Mites reproduce more prolifically in drone brood producing at least one more daughter than they do in worker brood. Therefore a lack of drone brood does not explain the increase in mite numbers. It explains why they cause more damage to the hive because of infesting the winter worker bees more heavily.


----------



## cryptobrian (Jan 22, 2012)

mathesonequip said:


> august peaks are part of the mite life cycle ....


The peak is understood, but that wasn't the point. The point being made was that the numbers at peak can be higher than what would occur through just the expansion of the mites in the hive alone. In other words, you can count the mites in the hive on July 1st, do some maths, and determine that maximum number of mites that could be present on August 1st. This would be based on all of the known parameters of the life cycle, amount of brood, etc., but come August 1st, the number of mites is even greater. Suggesting another (external) source of the mites.


----------



## canoemaker (Feb 19, 2011)

It seems that if some hives experienced abnormally (or unexpectedly) high mite counts due to external sources--migration of mites, then a corresponding number of hives would experience lower mite counts due to the exodus of those mites. Has anyone seen that born out in mite counts?


----------



## peterloringborst (Jan 19, 2010)

> It seems that if some hives experienced abnormally (or unexpectedly) high mite counts due to external sources--migration of mites, then a corresponding number of hives would experience lower mite counts due to the exodus of those mites. Has anyone seen that born out in mite counts?


Are you new to beekeeping? Yes, there are hives that experience lower mite counts due to the exodus. Those are the hives that are crashing and dying. After the collapse there are no mites. And no bees.


----------



## mathesonequip (Jul 9, 2012)

the mites ride around hive to hive on magic bees. yeah right. they multiply at different rates in different hives. the females make more than I cycle. after the brood all hatches they are on the bees waiting to multiply on larvae. nasty little things.


----------



## peterloringborst (Jan 19, 2010)

I have found quite a few papers referring to reinfestation, but nothing specifically about bees drifting off of dying hives into healthy ones. 
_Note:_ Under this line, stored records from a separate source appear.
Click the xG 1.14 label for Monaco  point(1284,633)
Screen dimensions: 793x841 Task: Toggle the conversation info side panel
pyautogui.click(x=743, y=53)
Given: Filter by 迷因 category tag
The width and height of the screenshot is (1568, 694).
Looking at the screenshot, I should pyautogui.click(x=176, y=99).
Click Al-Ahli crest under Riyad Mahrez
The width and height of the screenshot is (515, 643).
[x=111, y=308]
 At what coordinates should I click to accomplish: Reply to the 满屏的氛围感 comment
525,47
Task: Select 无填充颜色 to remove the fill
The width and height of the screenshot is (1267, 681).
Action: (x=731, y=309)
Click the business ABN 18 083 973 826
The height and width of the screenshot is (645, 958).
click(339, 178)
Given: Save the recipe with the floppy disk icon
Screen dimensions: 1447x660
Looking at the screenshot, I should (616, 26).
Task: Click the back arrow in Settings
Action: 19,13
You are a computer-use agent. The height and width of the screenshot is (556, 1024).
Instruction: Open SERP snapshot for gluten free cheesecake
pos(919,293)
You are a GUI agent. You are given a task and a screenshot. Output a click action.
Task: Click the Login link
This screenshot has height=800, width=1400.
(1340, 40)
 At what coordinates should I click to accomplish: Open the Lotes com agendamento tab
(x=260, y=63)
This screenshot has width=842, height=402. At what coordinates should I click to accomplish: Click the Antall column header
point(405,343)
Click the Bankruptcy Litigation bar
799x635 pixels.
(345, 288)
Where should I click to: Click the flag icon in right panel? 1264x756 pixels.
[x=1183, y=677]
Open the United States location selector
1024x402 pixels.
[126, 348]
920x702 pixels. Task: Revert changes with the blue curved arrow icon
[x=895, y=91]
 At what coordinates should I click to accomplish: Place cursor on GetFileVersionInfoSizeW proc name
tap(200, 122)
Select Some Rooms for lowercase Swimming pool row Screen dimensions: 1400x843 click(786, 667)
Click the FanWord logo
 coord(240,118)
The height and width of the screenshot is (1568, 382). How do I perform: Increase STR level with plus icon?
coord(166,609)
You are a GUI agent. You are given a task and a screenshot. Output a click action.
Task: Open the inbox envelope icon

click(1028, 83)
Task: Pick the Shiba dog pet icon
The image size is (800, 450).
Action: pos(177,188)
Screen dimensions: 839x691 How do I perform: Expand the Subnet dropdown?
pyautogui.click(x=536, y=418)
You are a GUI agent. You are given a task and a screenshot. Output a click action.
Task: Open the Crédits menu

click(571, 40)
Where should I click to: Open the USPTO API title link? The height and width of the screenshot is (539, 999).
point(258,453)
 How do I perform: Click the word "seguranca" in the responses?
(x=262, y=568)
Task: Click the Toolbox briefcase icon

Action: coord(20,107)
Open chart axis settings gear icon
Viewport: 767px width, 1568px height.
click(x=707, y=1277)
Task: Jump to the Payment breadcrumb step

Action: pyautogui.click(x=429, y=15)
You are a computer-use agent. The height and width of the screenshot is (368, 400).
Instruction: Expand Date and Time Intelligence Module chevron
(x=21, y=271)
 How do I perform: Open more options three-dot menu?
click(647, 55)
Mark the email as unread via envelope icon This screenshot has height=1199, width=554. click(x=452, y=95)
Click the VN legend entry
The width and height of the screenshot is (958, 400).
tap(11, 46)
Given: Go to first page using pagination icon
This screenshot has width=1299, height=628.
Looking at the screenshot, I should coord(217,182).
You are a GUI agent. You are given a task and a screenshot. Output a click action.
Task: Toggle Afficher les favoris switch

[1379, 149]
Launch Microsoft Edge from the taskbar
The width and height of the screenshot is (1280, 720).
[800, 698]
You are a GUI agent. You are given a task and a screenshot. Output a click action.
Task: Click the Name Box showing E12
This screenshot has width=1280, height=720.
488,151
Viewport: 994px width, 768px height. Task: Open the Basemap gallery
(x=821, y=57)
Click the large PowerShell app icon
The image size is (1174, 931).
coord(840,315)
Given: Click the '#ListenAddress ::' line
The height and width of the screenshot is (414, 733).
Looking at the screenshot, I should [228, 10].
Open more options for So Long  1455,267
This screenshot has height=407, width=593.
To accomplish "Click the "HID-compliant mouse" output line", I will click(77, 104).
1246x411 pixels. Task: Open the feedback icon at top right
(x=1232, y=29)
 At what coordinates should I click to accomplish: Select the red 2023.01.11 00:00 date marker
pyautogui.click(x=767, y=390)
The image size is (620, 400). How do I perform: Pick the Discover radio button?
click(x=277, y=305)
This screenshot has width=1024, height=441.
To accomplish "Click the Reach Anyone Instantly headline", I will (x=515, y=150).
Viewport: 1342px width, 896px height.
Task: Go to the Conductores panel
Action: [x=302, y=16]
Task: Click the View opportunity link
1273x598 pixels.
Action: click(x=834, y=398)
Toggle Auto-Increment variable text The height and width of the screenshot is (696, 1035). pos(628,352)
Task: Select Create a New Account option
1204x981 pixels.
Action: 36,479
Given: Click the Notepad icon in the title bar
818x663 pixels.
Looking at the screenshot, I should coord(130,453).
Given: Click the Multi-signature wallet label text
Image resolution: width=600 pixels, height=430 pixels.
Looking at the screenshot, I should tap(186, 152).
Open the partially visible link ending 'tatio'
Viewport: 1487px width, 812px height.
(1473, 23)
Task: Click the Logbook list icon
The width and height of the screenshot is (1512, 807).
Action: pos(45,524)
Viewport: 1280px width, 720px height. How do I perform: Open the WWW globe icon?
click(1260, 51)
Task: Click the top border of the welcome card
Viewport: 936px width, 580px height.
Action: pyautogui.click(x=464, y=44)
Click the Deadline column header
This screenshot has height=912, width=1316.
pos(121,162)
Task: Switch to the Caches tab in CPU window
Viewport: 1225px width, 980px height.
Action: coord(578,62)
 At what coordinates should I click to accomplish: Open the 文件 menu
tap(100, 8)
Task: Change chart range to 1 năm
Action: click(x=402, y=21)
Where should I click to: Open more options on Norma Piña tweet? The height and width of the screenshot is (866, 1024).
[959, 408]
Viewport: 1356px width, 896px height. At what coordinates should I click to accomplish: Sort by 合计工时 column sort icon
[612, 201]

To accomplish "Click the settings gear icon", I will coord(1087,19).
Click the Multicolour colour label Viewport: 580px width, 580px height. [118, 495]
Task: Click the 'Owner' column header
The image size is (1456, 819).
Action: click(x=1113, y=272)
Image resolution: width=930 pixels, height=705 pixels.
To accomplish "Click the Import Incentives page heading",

> We quantified the weekly invasion rates and the subsequent mite population growth from the end of July to November 2011 in 28 honey bee colonies kept in two apiaries that had high (HBD) and low (LBD) densities of neighboring colonies.
> 
> We recorded a dangerously high invasion pressure at the HBD site from mid-August through mid-October. This leads to reinvasion of mites in previously treated colonies as is demonstrated by our largely mite-free experimental colonies. One can assume that the invading Varroa mites come from more highly infested colonies of neighboring apiaries. Invasion, coupled with subsequent reproduction by invading mites, can be a substantial problem for beekeepers who treated their colonies earlier, giving them a false sense of security. It also might explain, at least in part, unexpected winter mortality of colonies belonging to experienced beekeepers who have performed Varroa treatments according to recommendations.
> 
> There were large differences between the HBD and LBD sites for infestations of both brood and bees. At the HBD site, the average brood infestation exceeded 6% at the beginning of September. At the end of September, the average infestation rate exceeded 22%, meaning that a quarter of the hatching winter bees were already weakened. At the HBD site, the infestation level of the adult bees was comparatively low until mid-September but then clearly exceeded the autumn economic threshold of 3-5 mites per 100 adult bees suggested for the United States and Canada


Autumn Invasion Rates of Varroa destructor (Mesostigmata: Varroidae) Into Honey Bee (Hymenoptera: Apidae) Colonies and the Resulting Increase in Mite Populations
Author(s): Eva Frey and Peter Rosenkranz
Source: Journal of Economic Entomology, 107(2):508-515. 2014. Published By: Entomological Society of America


----------



## deknow (Jul 17, 2006)

I'm guessing that the logical conclusion to this is that any bee tree is a threat to beekeepers, and in order to save the bees, the NHB will take the eradication on as a major initiative.


----------



## peterloringborst (Jan 19, 2010)

It is generally assumed that the reinfestation of colonies with mites is caused by robbing of weak or dying colonies



> There are significant differences between feral colonies and colonies hived at apiaries. In regions with a high density of honey bee colonies the population dynamics are influenced by a permanent exchange of mites when foragers or drones enter foreign colonies or by robbing (Goodwin et al., 2006; Greatti et al., 1992). Through this so called ‘‘reinfestation”, some colonies will lose mites, and others will receive mites. It is interesting to note that the robbing bees will ‘‘receive” the mites from the victim colonies, which often are already weakened through a high Varroa infestation, and that the effective ‘‘robbing distance” is more than 1 km (Renz and Rosenkranz, 2001). This behavior means that during periods with low nectar flow and, therefore, high robbing activities, strong colonies may significantly increase their mite population.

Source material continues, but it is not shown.